GOAL OF THE EXERCISE: Starting with the line that mentions "Shopping Help (595, 2138)", repeat each line verbatim until the entries end, both ends included.
——
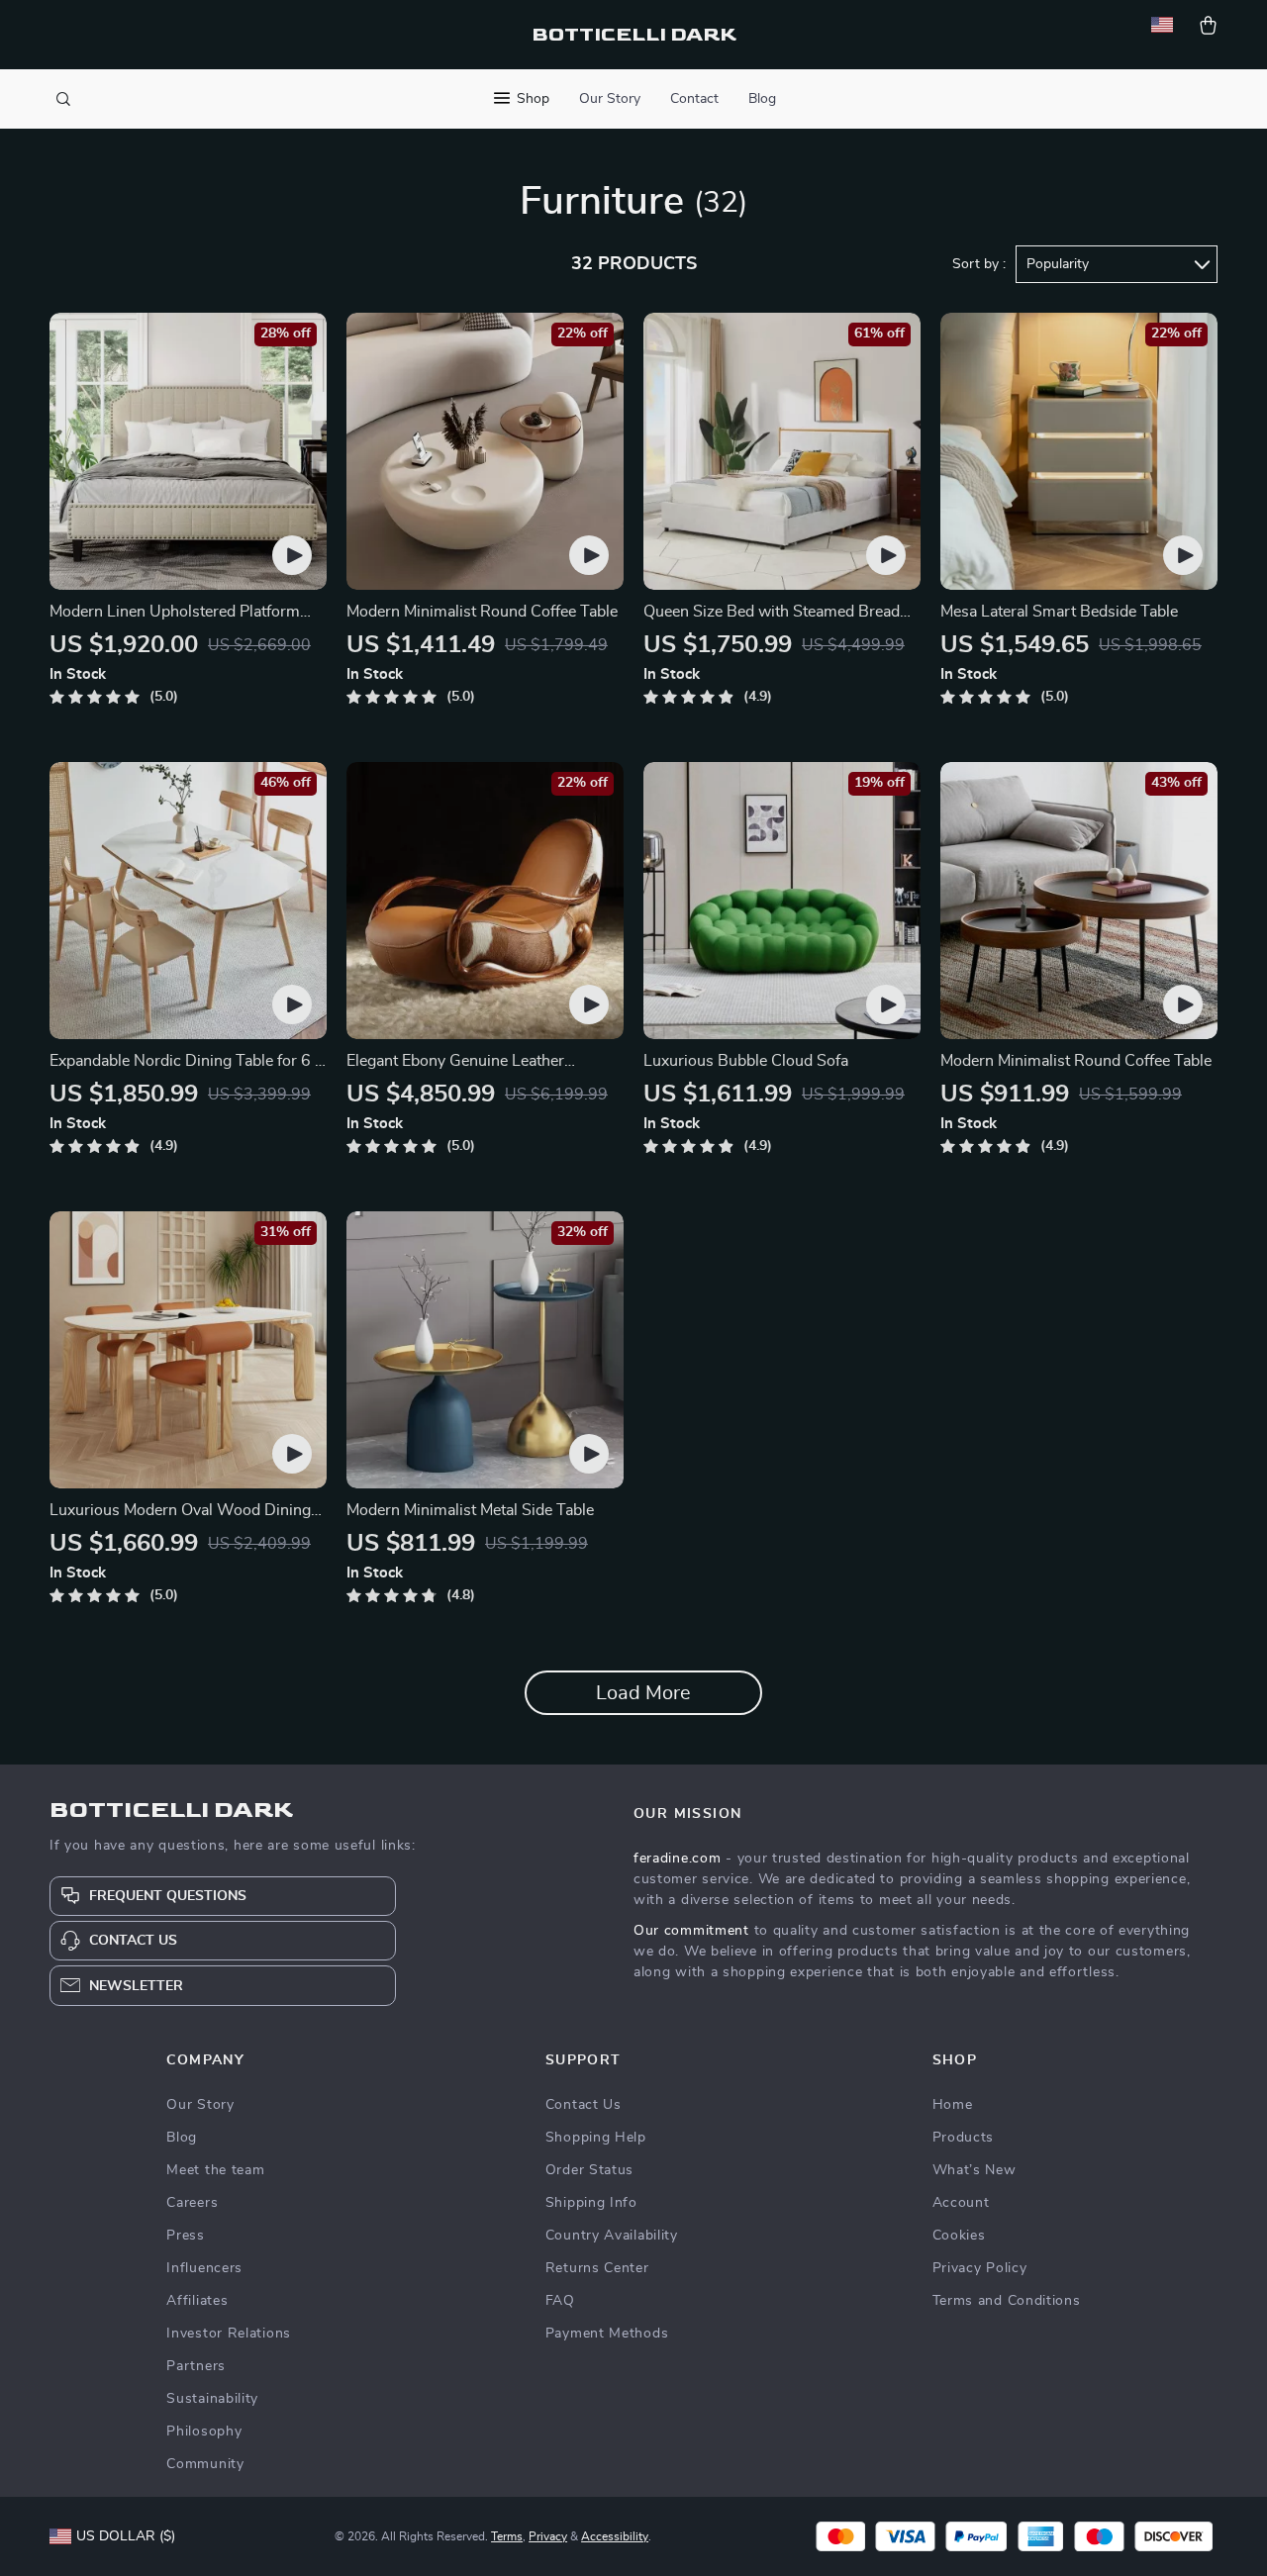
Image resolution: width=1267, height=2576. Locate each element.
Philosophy (204, 2431)
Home (952, 2105)
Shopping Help (595, 2138)
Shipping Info (591, 2203)
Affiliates (197, 2301)
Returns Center (597, 2268)
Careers (192, 2203)
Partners (196, 2366)
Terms (507, 2536)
——
EXERCISE RESPONSE:
Shopping Help (595, 2138)
Shipping Info (591, 2203)
Affiliates (197, 2301)
Returns Center (597, 2268)
Careers (192, 2203)
Partners (196, 2366)
Terms (507, 2536)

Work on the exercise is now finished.